Так или очень похоже на это думал, должно быть, Лин Тао, когда он, ближе к смерти, чем к жизни, встретил палача безо всякого страха. По прошествии многих лет я думаю, что в то октябрьское утро мой страх был сильнее, чем страх Лин Тао. Я боялся за его жизнь, тогда как он, мне кажется, знал, что его ожидает.
Потому что когда мы с посланником императора прибежали к эшафоту, там царила страшная неразбериха, и некоторое время никто не мог объяснить, что произошло. На эшафоте в крови лежали три головы: первого осужденного,
который из жадности заколол патриарха Никифора Керулариоса, прелюбодейки, отравившей мужа и детей, и — палача. Рядом с его бритым черепом я увидел красный капюшон, какие обычно надевают палачи во время исполнения своих обязанностей. У подножия помоста лежали трупы двух стражников. И ни следа Лин Тао.
Зрители, которых было, наверное, около двух тысяч, бросились врассыпную, громко крича. Некоторые искали укрытия за рыночными повозками и лавками торговцев, другие падали на колени на мостовой и громко молились. Несколько молодых людей танцевали вокруг помоста, громко вопя.

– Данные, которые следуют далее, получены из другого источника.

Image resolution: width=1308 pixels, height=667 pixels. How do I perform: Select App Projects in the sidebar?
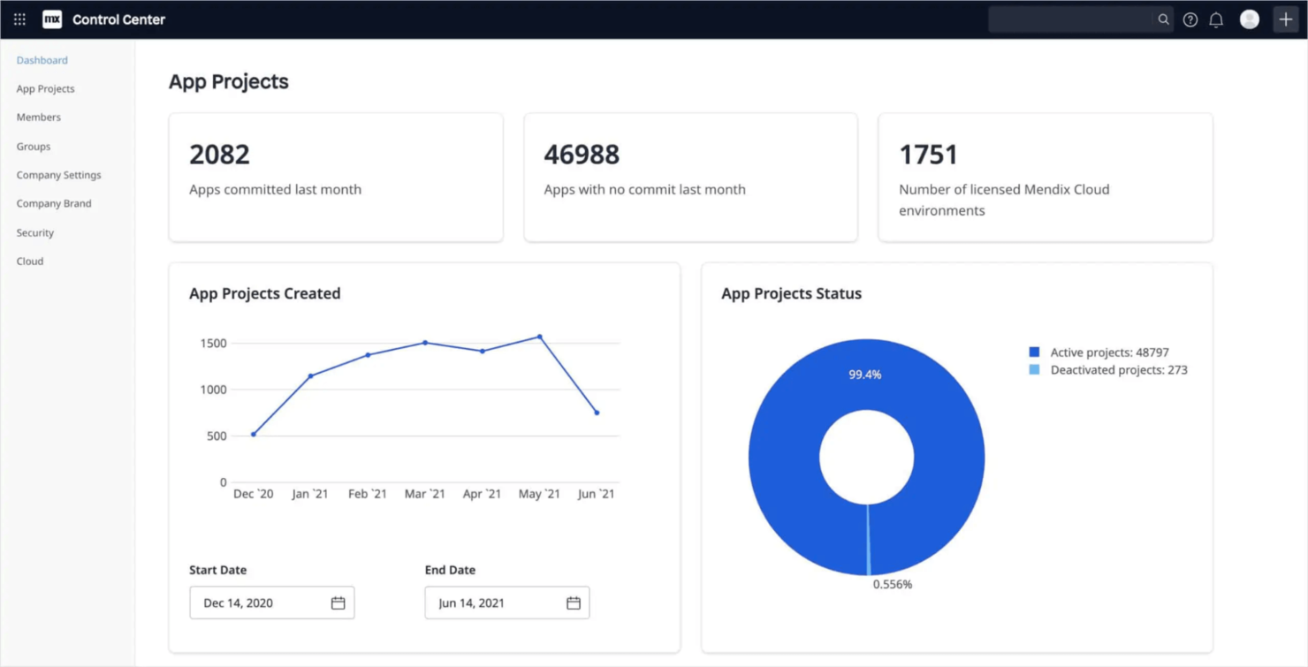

Никто из тех, кого мы спрашивали, не мог дать внятного ответа о причине волнения и о судьбе третьего осужденного. Императорский посланник, сбитый с толку не менее, чем я, повернулся и отправился обратно той же дорогой, по которой мы пришли.
Постепенно, с большим трудом, мне удалось узнать, что случилось на помосте. Топор палача только что опустился во второй раз, когда стражники подтащили Лин Тао. И в тот же миг, когда осужденный поднялся по ступенькам, из толпы зрителей вылетели несколько китайцев. Двое бросились на стражников и закололи их, двое других взбежали на эшафот, повалили палача на землю, и не успели зеваки и глазом моргнуть, как голова палача покатилась с плахи. Еще двое китайцев схватили связанного Лин Тао и утащили прочь. Все это произошло, как уверяли меня, настолько быстро и точно, что окончилось прежде, чем кто-либо успел сообразить, в чем дело.